Sustainability

Can Fashion Break Free From Its Addiction To Plastic?

Can Fashion Break Free From Its Addiction To Plastic
Alasdair McLellan

You might not know it, but you’re probably wearing some form of plastic right now. In fact, nearly two-thirds of our garments are made from synthetics such as polyester, nylon, acrylic and elastane – all materials that are derived from fossil fuels, release microplastics into the environment, and don’t biodegrade, taking hundreds of years to break down.

Given that so many of us have made a concerted effort to cut back on single-use plastic, it may come as a surprise that there’s so much plastic in our wardrobes. Consider the fact that over 100 billion garments are created every year, and that 70 per cent of our clothes currently end up in landfill, and it’s clear that it’s a huge problem that needs to be addressed. “The vast majority of it ends up in landfills in countries in the Global South; it’s plastic waste in disguise,” George Harding-Rolls, campaign manager at the Changing Markets Foundation, tells Vogue.

Why, then, are so many of our clothes made from plastic? “It’s cheap,” Harding-Rolls says. “Fast fashion relies on cheap labour and cheap materials, and it relies on zero responsibility for the end of life of its products.”

Synthetics also offer certain properties that make them difficult to get rid of entirely when it comes to activewear, outdoors wear and underwear. “Synthetics can provide properties and performance to the user which other fibres cannot replace in some applications at the moment,” Kate Riley, Textile Exchange’s fibre and materials strategy lead for synthetics, explains.

So, what’s the solution? Currently the industry is transitioning from virgin polyester to recycled polyester, in a bid to reduce its environmental impact and prevent waste. Brands including H&M, Adidas and Zara-owner Inditex have set a target of ensuring 100 per cent of its polyester is recycled – or in Inditex’s case, from “preferred sources” – by 2025, as part of Textile Exchange’s Recycled Polyester Challenge.

The problem is that the majority of this recycled polyester is currently coming from plastic bottles. While polyester clothing currently isn’t recycled at scale, plastic bottles are much more easily recycled into other plastic bottles – meaning fashion is taking plastic out of a closed-looped system and transferring it to a linear model. “You’re essentially giving [the recycled plastic] a one-way ticket to landfill,” Harding-Rolls comments. “This is a stop-gap, not a future solution.”

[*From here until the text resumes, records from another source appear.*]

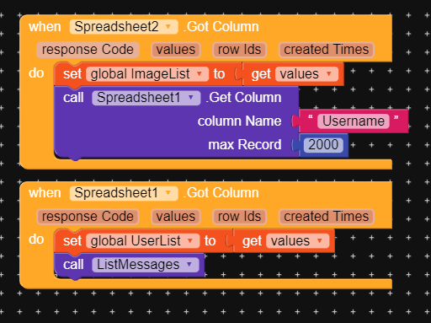
Task: Open the values dropdown beside global UserList
Action: (298, 241)
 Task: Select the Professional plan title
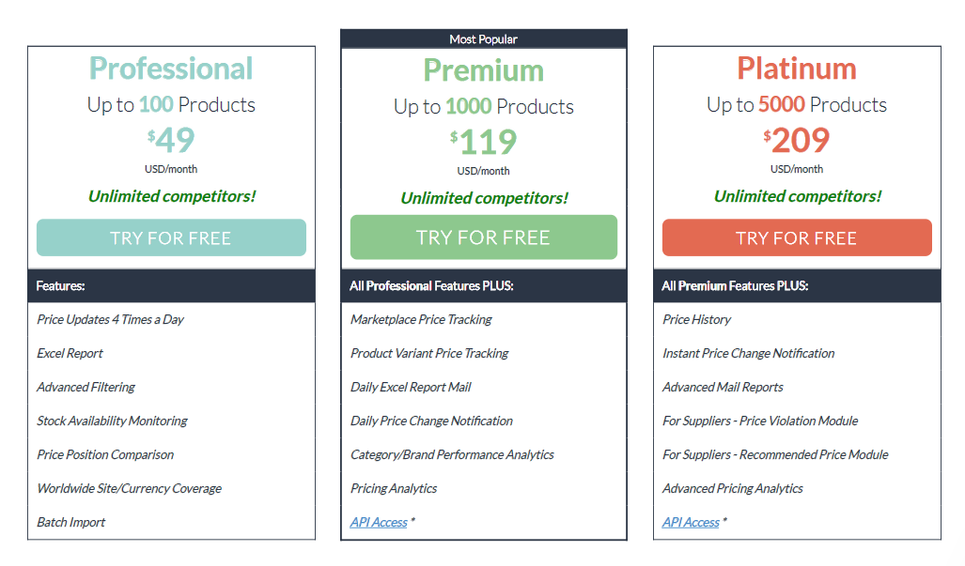[x=171, y=69]
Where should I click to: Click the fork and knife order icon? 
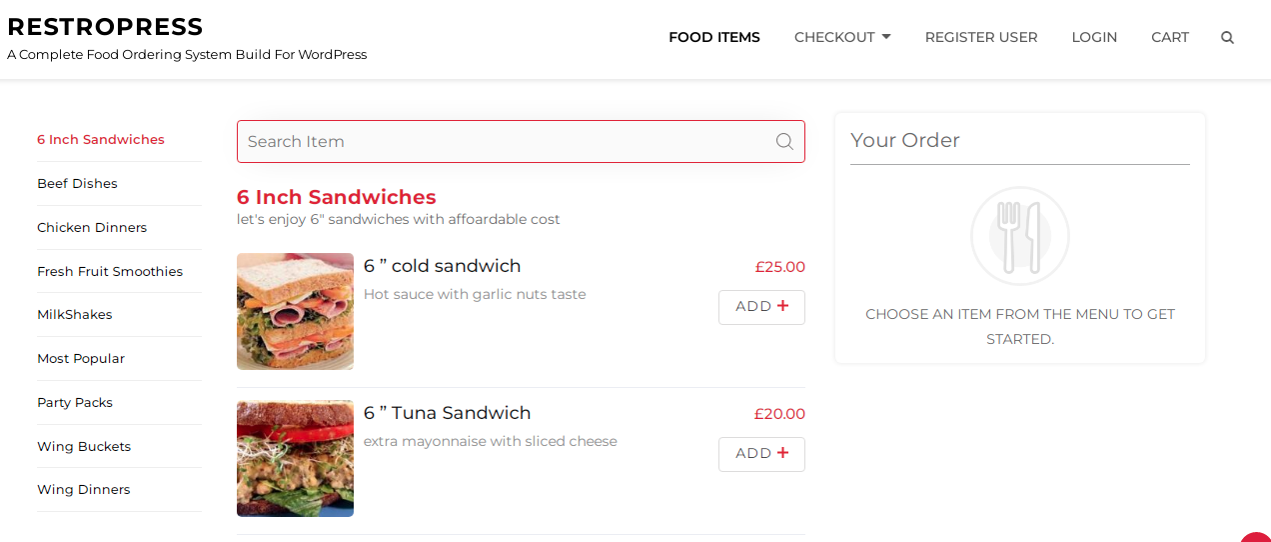click(1020, 237)
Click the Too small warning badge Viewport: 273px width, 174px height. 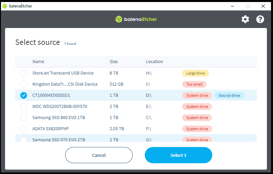pos(194,84)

Moving forward, the fashion industry is set to have less access to PET bottles, due to the beverage industry’s own sustainability commitments. “It is therefore even more important that the textile industry continues to scale and develop at an accelerated pace chemical technologies that can recycle complex textile material inputs,” Riley says.

The issues that come with using recycled synthetics have led to Reformation’s commitment to reduce its use of all synthetics to less than one per cent of its collections – whether recycled or not. Currently, synthetics make up between one to three per cent of the brand’s materials. “By setting commitments like this to keep synthetic sourcing to a bare minimum, we are holding ourselves accountable to invest in R&D [research & development] and emerging technologies that will eventually help us break up with virgin synthetics for good,” Kathleen Talbot, Reformation’s chief sustainability officer & VP of operations, explains. “And critically, to curb our own use of recycled synthetics in ready-to-wear categories that just don’t need to be made from plastic.”

As part of its target to rid fossil fuel-derived synthetics from its collections, Reformation is set to launch a pilot with Kintra Fibers – a start-up that has developed a corn-based, biodegradable polyester. Meanwhile, other new innovations such as Natural Fiber Welding’s Clarus, ​​which turns natural fibres such as cotton, hemp and wool into high-performing textiles, could also provide an alternative to the likes of polyester going forward.

Still, these innovations will require time to scale up, and will struggle to match the current demand for polyester any time soon. “The technical development is happening encouragingly quickly but the biggest hurdle is in scaling up efficiently,” Dr Amanda Parkes, Pangaia’s chief innovation officer, says. “[It] also depends on the larger global situation around investment and regulation to incentivise adoption of these new fabrics and developments.”

Ultimately, fashion needs to tackle the root problem: overproduction. “The whole industry must urgently tackle overproduction and its addiction to fossil fuels,” Harding-Rolls comments, adding that legislation will likely play an important role. “Targeting synthetic fibres will hurt the ultra-fast fashion, low-quality brands the most, making their business models unviable.”